> **REQUIRED WORK**
Whenever a line below includes "bottom", add it to the tally, then give the total and nothing more.

> **RECORD SET**
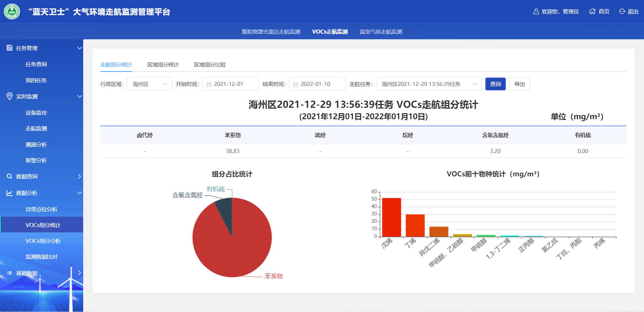Screen dimensions: 644x312
Task: Switch to the 区域组分统计 tab
Action: click(163, 64)
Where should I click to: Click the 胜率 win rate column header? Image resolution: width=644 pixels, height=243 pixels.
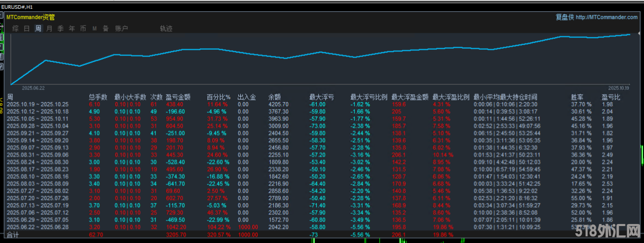[x=577, y=97]
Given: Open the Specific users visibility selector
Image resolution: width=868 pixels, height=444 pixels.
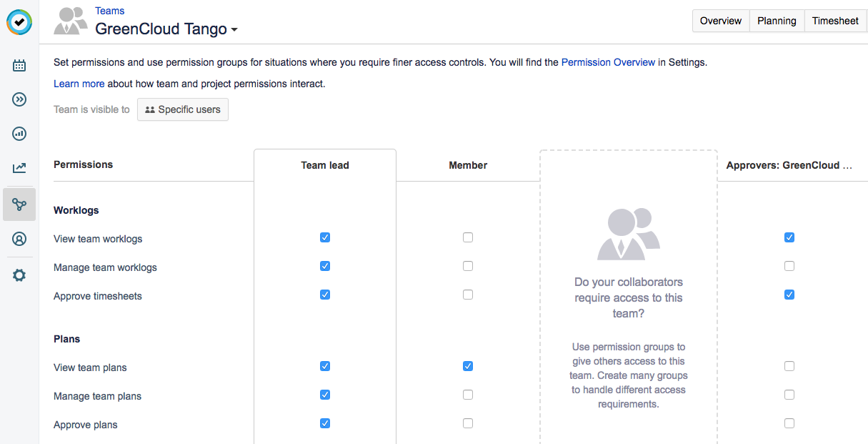Looking at the screenshot, I should point(182,109).
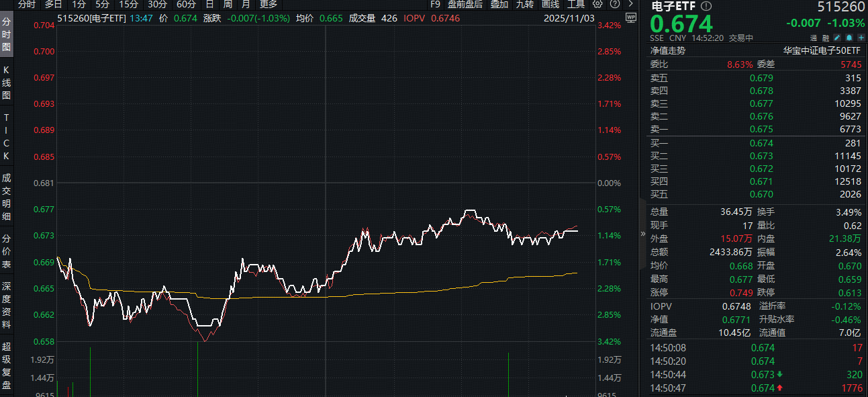868x397 pixels.
Task: Toggle 盘前盘后 pre/post-market display
Action: (x=465, y=4)
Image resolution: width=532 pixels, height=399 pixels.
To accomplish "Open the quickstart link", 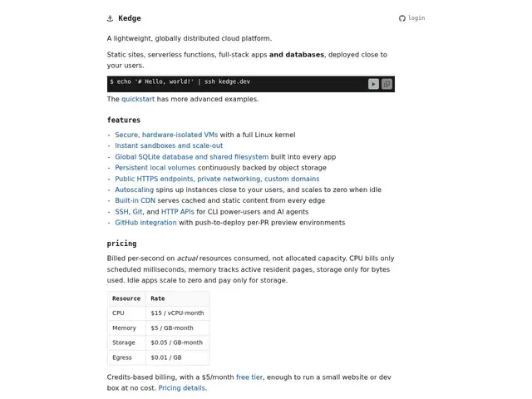I will pyautogui.click(x=138, y=99).
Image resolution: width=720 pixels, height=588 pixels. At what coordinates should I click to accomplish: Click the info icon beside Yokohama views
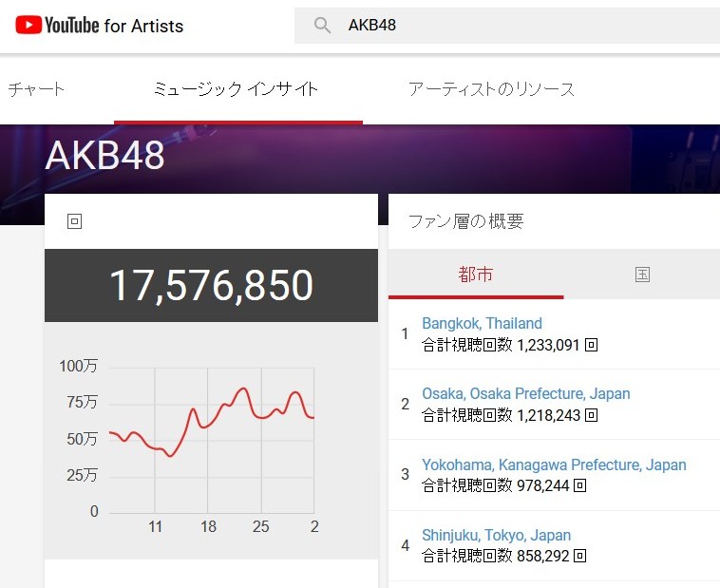point(579,485)
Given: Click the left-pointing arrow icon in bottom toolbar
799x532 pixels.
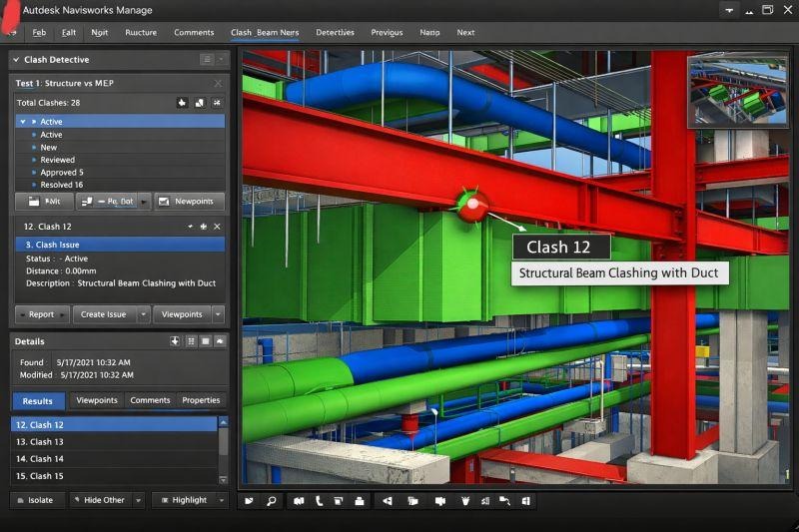Looking at the screenshot, I should pos(388,501).
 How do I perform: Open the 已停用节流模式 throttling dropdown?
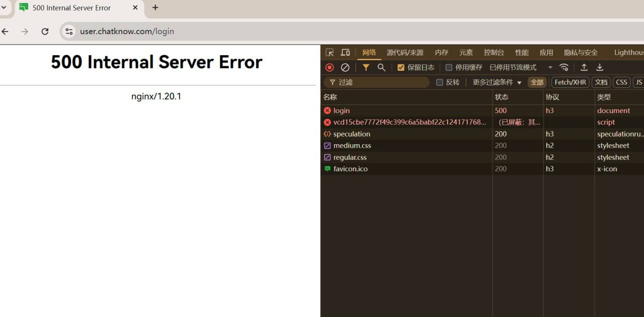521,67
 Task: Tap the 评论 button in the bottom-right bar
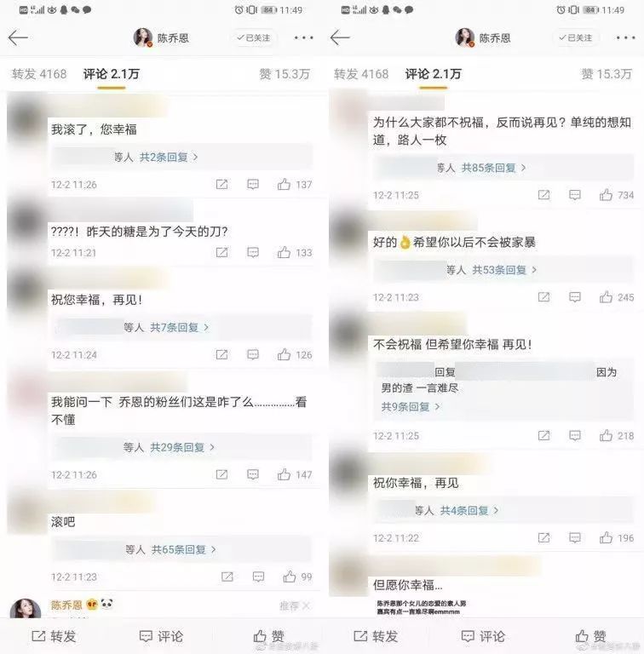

> **RESULT OF THE TASK**
2